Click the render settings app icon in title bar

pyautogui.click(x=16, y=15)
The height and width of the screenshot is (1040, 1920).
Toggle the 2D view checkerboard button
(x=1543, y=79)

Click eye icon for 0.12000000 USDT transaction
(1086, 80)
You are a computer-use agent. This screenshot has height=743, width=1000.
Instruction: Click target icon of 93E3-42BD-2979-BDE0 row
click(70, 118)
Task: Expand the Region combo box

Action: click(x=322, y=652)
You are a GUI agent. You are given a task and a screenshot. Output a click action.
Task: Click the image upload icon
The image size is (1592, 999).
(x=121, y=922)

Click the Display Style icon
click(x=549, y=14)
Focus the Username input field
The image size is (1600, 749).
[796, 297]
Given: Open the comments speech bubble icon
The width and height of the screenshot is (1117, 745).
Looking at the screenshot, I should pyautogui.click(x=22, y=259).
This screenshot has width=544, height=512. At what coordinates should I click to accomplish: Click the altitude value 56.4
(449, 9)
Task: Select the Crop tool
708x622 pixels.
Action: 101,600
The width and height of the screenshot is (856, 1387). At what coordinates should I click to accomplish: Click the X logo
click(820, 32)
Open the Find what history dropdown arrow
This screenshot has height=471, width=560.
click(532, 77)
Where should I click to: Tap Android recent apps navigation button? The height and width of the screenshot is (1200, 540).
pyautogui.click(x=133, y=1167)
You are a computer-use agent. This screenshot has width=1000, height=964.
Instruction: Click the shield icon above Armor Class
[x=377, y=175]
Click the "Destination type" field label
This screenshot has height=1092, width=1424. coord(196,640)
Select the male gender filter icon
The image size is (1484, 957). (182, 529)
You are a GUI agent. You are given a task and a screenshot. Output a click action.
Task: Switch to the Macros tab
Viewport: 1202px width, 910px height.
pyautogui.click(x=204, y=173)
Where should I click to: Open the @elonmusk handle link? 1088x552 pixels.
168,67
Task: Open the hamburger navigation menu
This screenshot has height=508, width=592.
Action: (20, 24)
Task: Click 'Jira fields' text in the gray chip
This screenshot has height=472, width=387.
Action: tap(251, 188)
----
• **What you are asked to do**
Within the listing above, the range opens at the line with "Toggle the 2D view checkerboard button" and closes at the line with "Given: Open the comments speech bubble icon". Reproduce exactly the lines of that range, including both ends.

• **Answer for this exercise**
Toggle the 2D view checkerboard button
(x=1543, y=79)

Click eye icon for 0.12000000 USDT transaction
(1086, 80)
You are a computer-use agent. This screenshot has height=743, width=1000.
Instruction: Click target icon of 93E3-42BD-2979-BDE0 row
click(70, 118)
Task: Expand the Region combo box

Action: click(x=322, y=652)
You are a GUI agent. You are given a task and a screenshot. Output a click action.
Task: Click the image upload icon
The image size is (1592, 999).
(x=121, y=922)

Click the Display Style icon
click(x=549, y=14)
Focus the Username input field
The image size is (1600, 749).
[796, 297]
Given: Open the comments speech bubble icon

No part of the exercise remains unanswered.